8. The method of claim 1, wherein the performing global regression processing on the merged data to obtain global fitting data of the optical module comprises:

performing unitary regression processing on the combined data to obtain a second slope of the index data and a second intercept of the index data;

forming second regression data of the index data from a second slope of the index data, a second intercept of the index data, and a second error of the index data;

and mapping processing is carried out based on the second regression data, so as to obtain global fitting data of the global time sequence.

9. The method of claim 1, wherein prior to performing probability mapping on the globally fitted data of the optical module to obtain a future failure probability of the optical module, the method further comprises:

acquiring index data of a global time sequence before an actual fault occurs as a positive sample, and acquiring index data of the global time sequence after the actual fault is repaired as a negative sample;

global fitting data corresponding to the positive sample and global fitting data corresponding to the negative sample are obtained;

Generating a distribution interval of the positive sample based on the global fitting data of the positive sample, and generating a distribution interval of the negative sample based on the global fitting data of the negative sample;

taking a coincidence interval between the distribution interval of the positive sample and the distribution interval of the negative sample as an abnormal distribution interval;

the probability mapping processing is performed on the global fitting data of the optical module to obtain the future fault probability of the optical module, which comprises the following steps:

when the global fitting data of the optical module is in the abnormal distribution interval, the probability corresponding to the abnormal distribution interval is used as the future fault probability of the link where the optical module is located.

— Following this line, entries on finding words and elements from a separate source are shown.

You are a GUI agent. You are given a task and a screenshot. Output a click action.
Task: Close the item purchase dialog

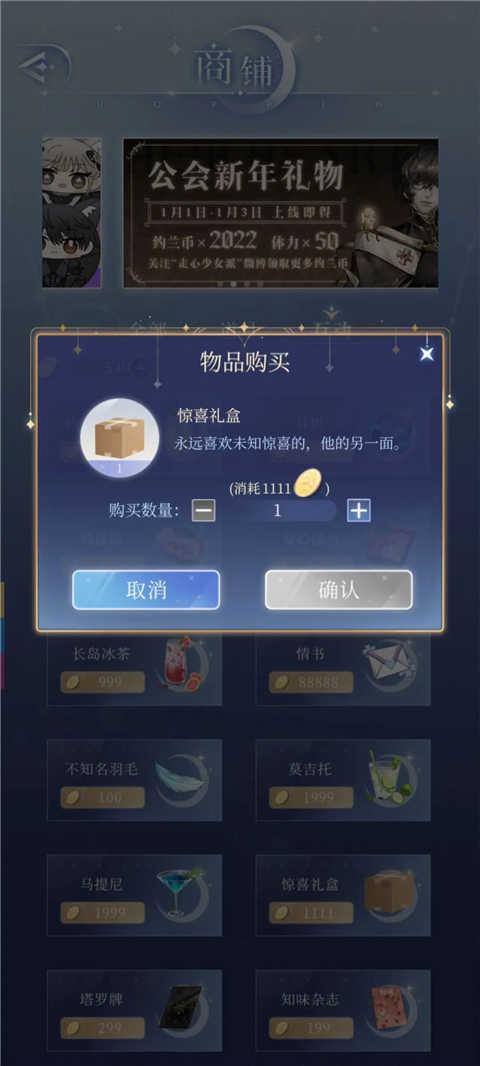(x=426, y=354)
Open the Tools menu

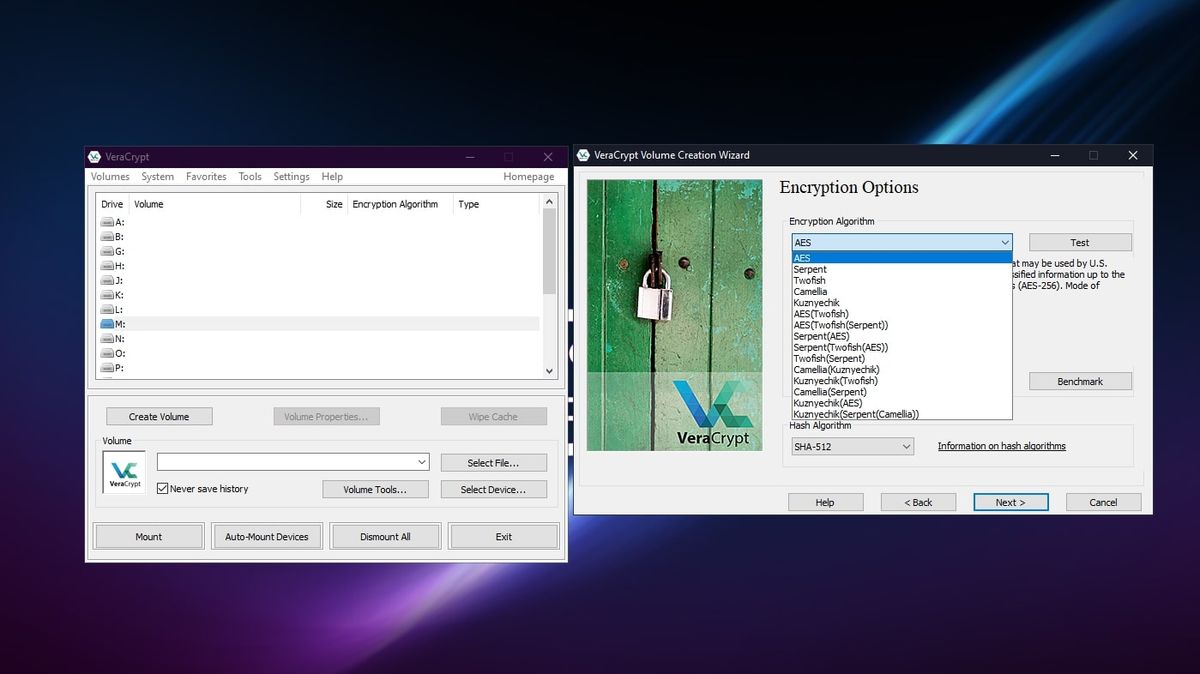pos(249,176)
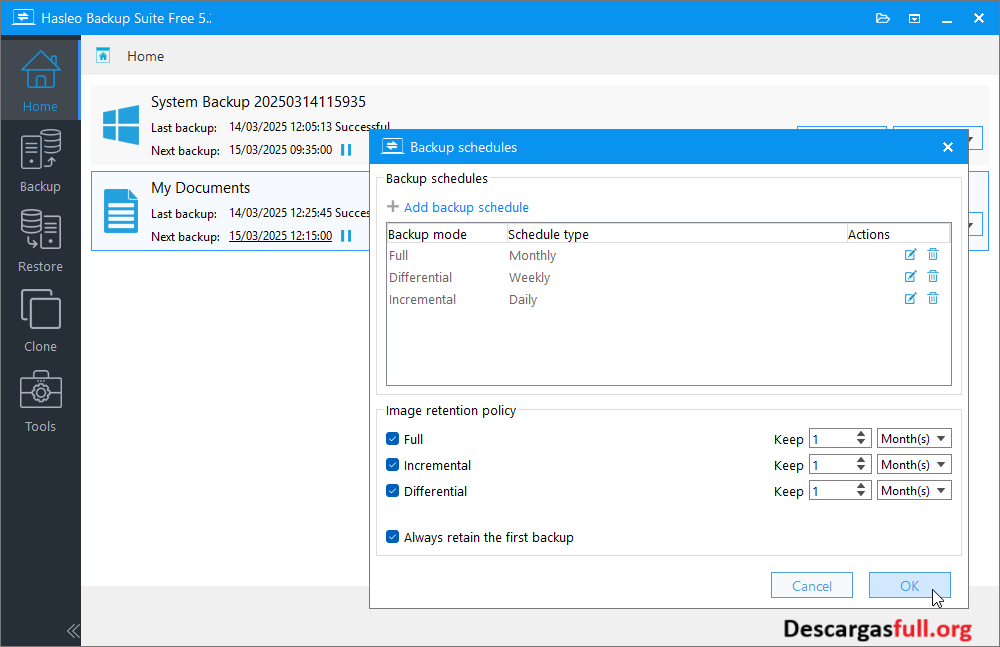Open the Month(s) dropdown for Differential retention

(x=913, y=490)
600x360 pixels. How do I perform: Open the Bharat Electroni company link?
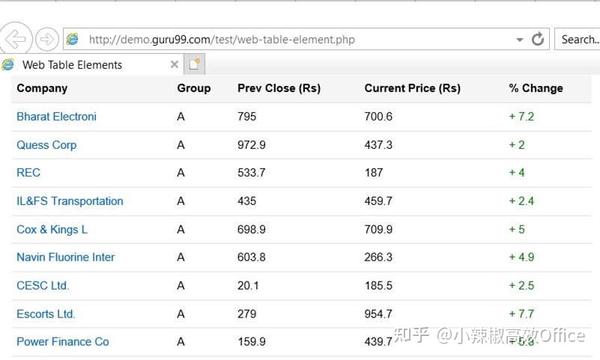click(x=56, y=117)
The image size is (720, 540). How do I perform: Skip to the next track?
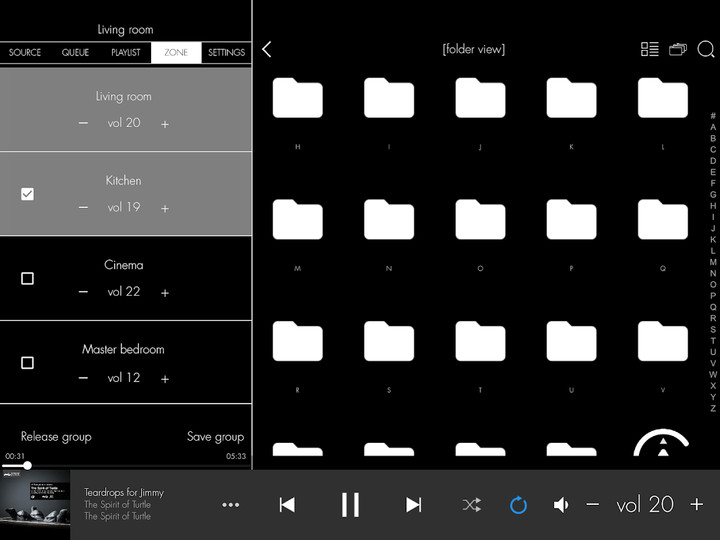point(413,505)
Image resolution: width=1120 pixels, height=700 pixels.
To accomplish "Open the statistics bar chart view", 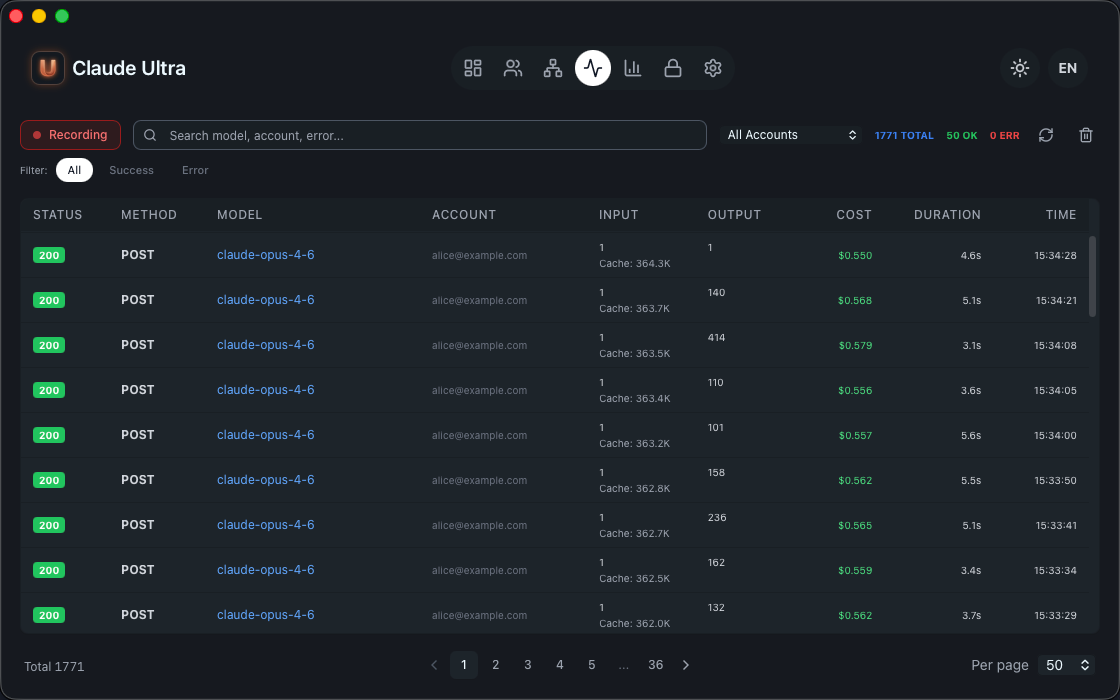I will point(632,68).
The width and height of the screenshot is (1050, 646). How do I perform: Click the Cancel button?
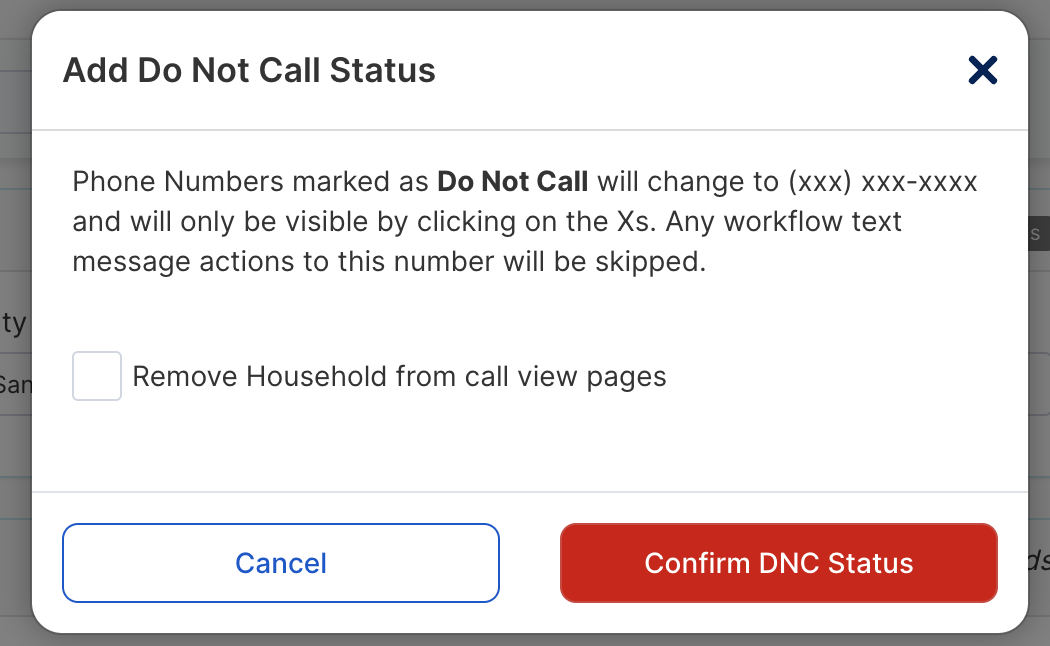click(x=281, y=563)
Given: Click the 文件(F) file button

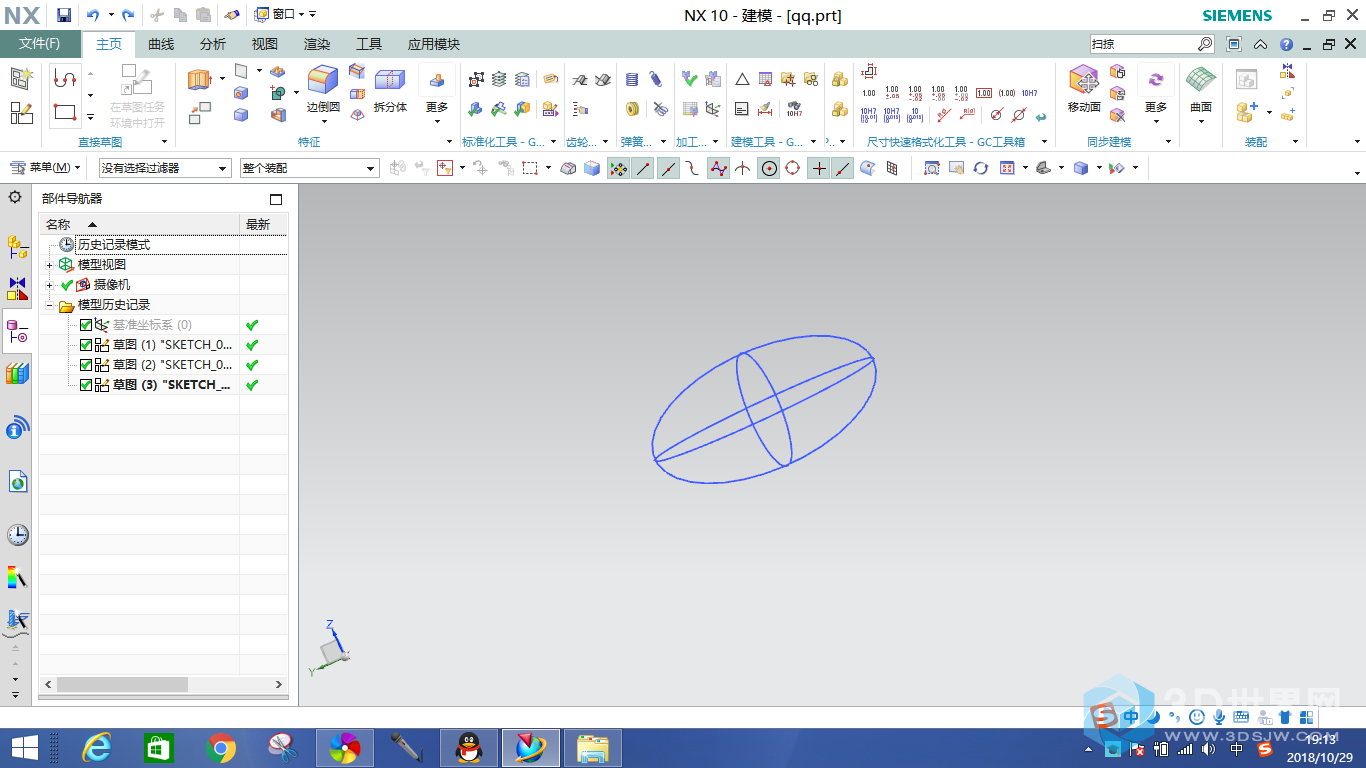Looking at the screenshot, I should click(40, 44).
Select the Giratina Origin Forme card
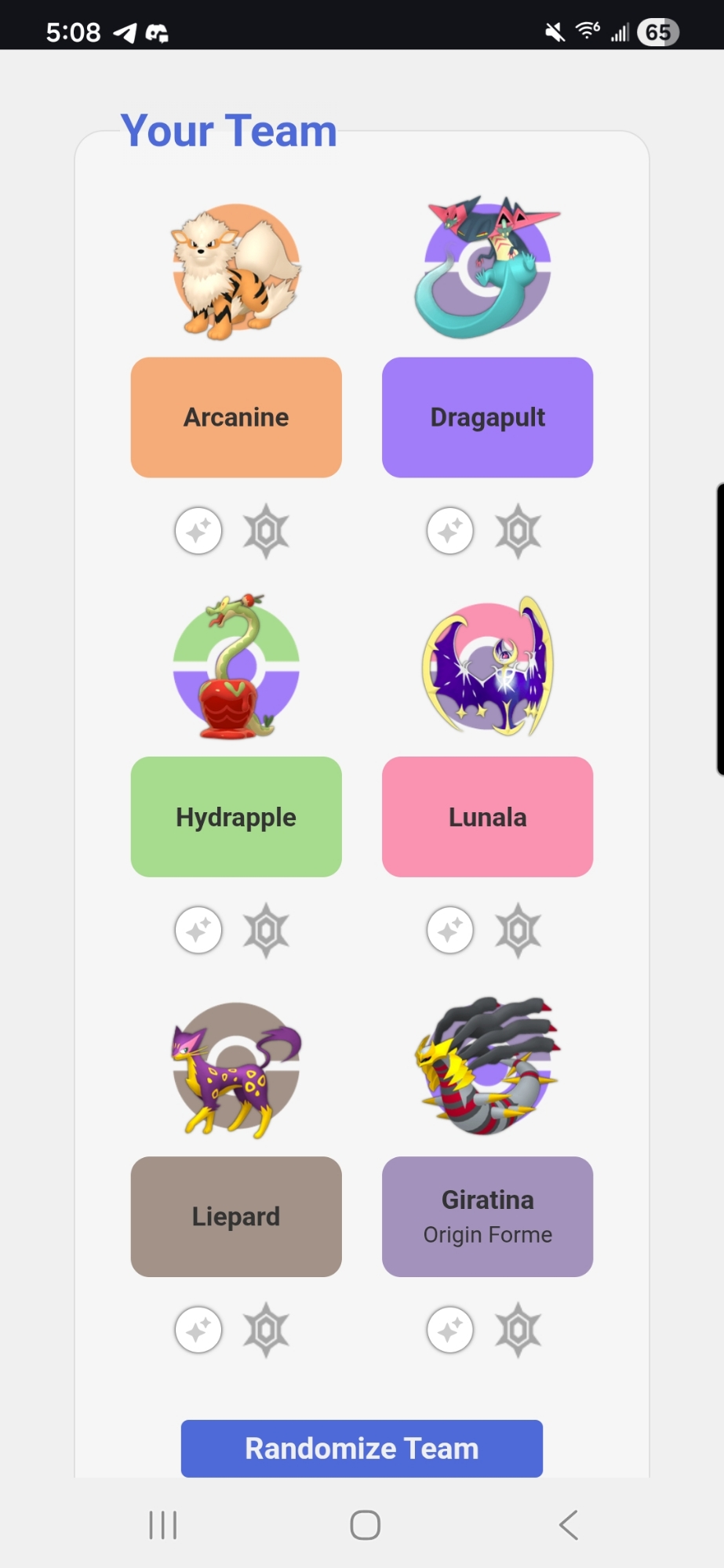This screenshot has height=1568, width=724. pos(488,1217)
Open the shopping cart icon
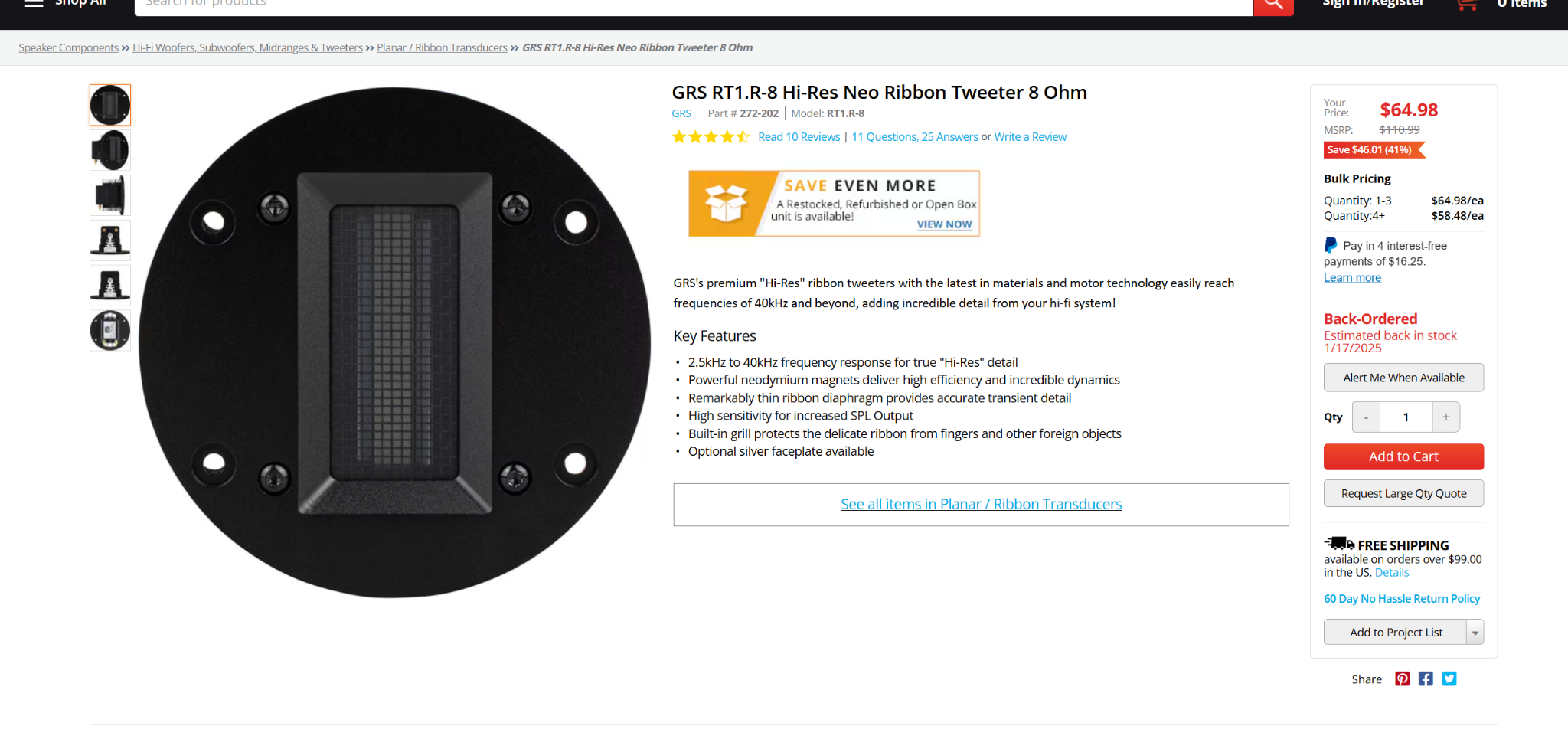Image resolution: width=1568 pixels, height=736 pixels. pyautogui.click(x=1467, y=5)
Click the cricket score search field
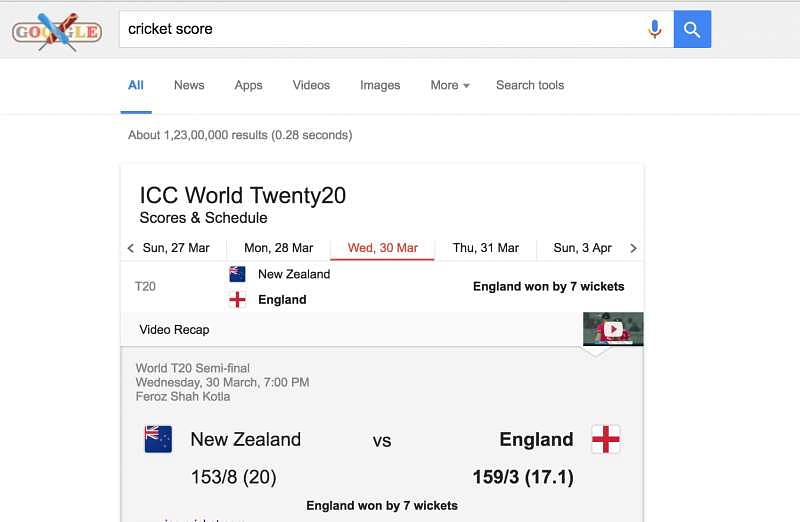800x522 pixels. pos(380,29)
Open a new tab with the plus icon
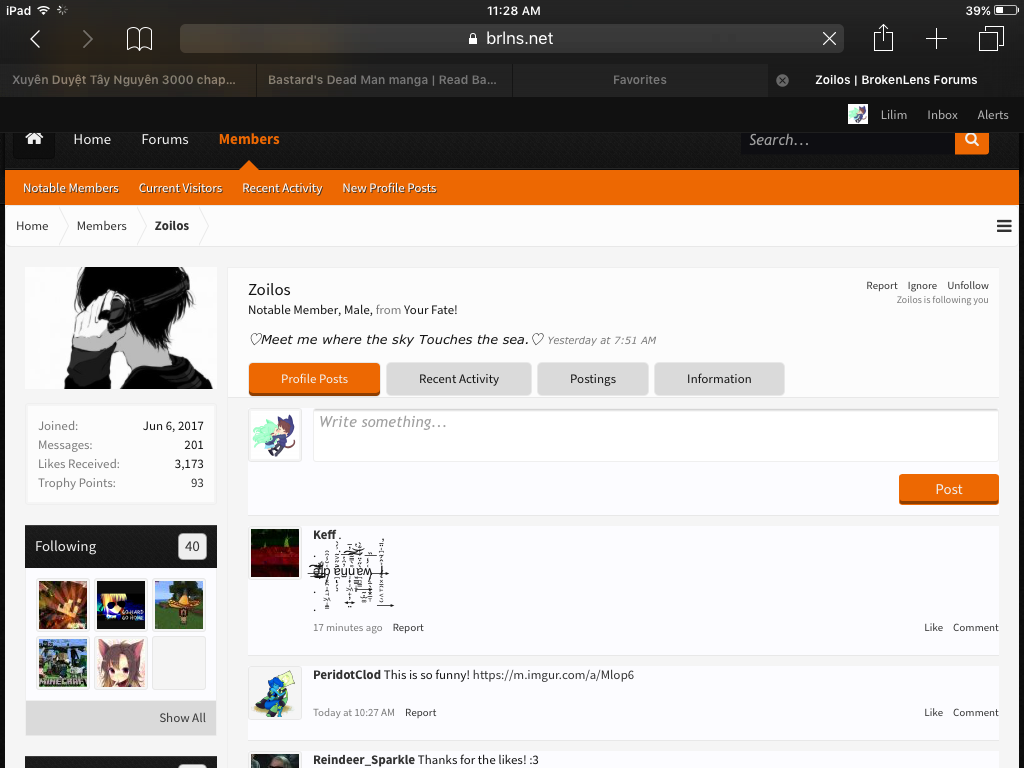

10. A fault prediction device, the device comprising:

the acquisition module is used for acquiring index data of the optical module in a global time sequence, wherein the global time sequence consists of a plurality of unit time sequences, and the unit time sequences comprise a plurality of sampling time points;

a first regression module for performing the following processing for each of the unit time series: acquiring an initial slope of the index data of the unit time sequence and an initial intercept of the index data of the unit time sequence; determining a local loss based on the index data for each of the sampling time points, an initial intercept of the index data, and an initial slope of the index data; updating the initial intercept of the index data and the initial slope of the index data by taking the minimized local loss as a constraint condition to obtain a first intercept of the index data and a first slope of the index data; forming first regression data of the index data from the first slope of the index data, the first intercept of the index data, and the first error of the index data; mapping the target sampling time point of the unit time sequence based on the first regression data to obtain local fitting data of the unit time sequence;

11. An electronic device, the electronic device comprising:

a memory for storing computer executable instructions;

a processor for implementing the fault prediction method of any one of claims 1 to 9 when executing computer-executable instructions stored in the memory.

12. A computer readable storage medium storing computer executable instructions which when executed by a processor implement the fault prediction method of any one of claims 1 to 9.